**EXERCISE AIM**
Rescale the stretch of rows from the line containing "Toshi (29, 733)" through the end of the rows, both ends included. Repeat each of those lines with its item name, and multiply both coordinates in every answer by 1.9, rounding to whole numbers with halves going up.

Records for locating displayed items

-------------------------

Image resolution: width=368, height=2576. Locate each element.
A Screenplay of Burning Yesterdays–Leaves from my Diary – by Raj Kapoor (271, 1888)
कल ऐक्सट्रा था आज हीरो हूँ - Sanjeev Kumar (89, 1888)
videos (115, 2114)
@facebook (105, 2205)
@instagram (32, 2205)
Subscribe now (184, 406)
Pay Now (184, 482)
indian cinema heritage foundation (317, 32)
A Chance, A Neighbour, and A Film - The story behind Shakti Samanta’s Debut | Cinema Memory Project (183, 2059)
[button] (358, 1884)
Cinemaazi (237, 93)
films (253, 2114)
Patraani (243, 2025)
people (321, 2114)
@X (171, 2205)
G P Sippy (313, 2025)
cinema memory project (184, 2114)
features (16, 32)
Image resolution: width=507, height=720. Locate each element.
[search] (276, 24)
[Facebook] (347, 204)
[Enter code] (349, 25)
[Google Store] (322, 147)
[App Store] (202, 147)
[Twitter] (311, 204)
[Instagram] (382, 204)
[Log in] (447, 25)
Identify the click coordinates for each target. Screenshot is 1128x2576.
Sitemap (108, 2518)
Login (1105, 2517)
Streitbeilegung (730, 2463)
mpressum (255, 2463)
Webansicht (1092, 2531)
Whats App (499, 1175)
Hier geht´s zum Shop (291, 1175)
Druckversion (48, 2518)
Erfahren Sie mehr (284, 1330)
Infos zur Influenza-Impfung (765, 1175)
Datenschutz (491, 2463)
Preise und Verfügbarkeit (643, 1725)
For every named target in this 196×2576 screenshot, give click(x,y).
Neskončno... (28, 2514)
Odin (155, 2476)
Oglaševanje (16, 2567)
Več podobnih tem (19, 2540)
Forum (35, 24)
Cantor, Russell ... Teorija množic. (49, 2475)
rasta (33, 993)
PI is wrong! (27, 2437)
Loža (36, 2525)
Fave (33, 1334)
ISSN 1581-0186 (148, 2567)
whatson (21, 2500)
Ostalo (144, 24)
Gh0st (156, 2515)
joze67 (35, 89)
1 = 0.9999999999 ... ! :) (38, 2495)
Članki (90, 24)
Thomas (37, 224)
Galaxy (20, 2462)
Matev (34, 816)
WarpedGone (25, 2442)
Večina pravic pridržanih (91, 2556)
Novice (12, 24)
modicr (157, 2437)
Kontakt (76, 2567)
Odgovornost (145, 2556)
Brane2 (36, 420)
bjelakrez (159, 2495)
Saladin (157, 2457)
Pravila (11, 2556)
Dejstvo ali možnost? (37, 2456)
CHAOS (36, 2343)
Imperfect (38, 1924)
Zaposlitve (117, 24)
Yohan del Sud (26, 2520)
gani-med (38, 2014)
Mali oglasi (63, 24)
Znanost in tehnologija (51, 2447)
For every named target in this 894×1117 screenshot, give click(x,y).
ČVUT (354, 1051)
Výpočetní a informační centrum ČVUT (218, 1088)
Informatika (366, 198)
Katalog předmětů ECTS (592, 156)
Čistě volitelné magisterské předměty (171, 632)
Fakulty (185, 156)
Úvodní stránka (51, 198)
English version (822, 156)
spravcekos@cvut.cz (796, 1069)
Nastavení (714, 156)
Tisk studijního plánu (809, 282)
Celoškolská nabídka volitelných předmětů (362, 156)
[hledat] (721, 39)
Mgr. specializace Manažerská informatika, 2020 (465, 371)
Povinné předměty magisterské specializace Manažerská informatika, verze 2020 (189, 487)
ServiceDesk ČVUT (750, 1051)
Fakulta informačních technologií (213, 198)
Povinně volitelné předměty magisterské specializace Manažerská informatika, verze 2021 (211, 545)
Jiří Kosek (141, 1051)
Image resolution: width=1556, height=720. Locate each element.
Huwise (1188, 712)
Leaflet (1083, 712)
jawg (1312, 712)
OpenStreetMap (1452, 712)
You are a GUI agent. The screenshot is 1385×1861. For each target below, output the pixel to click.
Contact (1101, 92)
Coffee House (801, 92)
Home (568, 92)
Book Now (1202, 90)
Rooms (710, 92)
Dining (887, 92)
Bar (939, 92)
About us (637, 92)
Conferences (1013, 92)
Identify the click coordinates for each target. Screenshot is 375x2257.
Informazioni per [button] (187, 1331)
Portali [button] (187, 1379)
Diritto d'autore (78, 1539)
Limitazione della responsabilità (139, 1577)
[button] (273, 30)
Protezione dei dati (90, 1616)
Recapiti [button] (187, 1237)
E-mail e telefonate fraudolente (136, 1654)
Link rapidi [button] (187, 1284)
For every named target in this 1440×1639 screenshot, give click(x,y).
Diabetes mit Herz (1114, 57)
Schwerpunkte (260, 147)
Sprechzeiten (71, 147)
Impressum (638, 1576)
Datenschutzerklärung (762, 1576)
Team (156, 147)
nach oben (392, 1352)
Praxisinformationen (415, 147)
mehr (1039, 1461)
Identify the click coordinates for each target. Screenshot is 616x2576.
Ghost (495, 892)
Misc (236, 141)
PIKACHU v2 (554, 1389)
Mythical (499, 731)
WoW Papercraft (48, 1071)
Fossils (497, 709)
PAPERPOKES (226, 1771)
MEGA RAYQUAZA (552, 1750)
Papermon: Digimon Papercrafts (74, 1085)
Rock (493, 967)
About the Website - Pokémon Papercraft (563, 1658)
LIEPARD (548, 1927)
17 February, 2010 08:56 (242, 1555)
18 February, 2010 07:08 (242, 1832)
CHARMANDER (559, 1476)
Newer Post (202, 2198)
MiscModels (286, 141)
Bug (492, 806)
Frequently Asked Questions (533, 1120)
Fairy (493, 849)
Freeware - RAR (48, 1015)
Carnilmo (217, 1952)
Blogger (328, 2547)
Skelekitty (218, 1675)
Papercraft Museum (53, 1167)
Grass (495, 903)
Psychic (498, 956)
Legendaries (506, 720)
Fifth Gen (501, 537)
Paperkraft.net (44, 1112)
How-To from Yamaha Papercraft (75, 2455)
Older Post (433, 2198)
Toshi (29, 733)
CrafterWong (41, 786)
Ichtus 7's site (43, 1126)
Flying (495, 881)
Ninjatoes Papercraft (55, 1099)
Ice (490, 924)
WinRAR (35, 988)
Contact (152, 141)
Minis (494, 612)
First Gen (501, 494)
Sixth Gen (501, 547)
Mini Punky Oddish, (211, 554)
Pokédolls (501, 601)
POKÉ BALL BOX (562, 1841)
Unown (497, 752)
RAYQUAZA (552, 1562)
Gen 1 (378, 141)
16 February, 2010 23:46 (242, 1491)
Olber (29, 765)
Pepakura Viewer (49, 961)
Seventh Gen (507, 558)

-------------------------

**THE COMPLETED TASK**
Toshi (55, 1393)
CrafterWong (78, 1493)
Ichtus 7's site (82, 2139)
Flying (941, 1674)
Ninjatoes Papercraft (105, 2088)
Ice (931, 1756)
WinRAR (67, 1877)
Contact (289, 268)
Minis (939, 1163)
First Gen (952, 939)
Sixth Gen (952, 1039)
Mini Punky Oddish, (401, 1053)
Pokédolls (952, 1142)
POKÉ BALL BOX (1068, 3498)
Unown (944, 1429)
RAYQUAZA (1049, 2968)
Gen 1 (718, 268)
16 February, 2010 23:46 (460, 2833)
Olber (55, 1454)
Pepakura Viewer (93, 1826)
Seventh Gen (963, 1060)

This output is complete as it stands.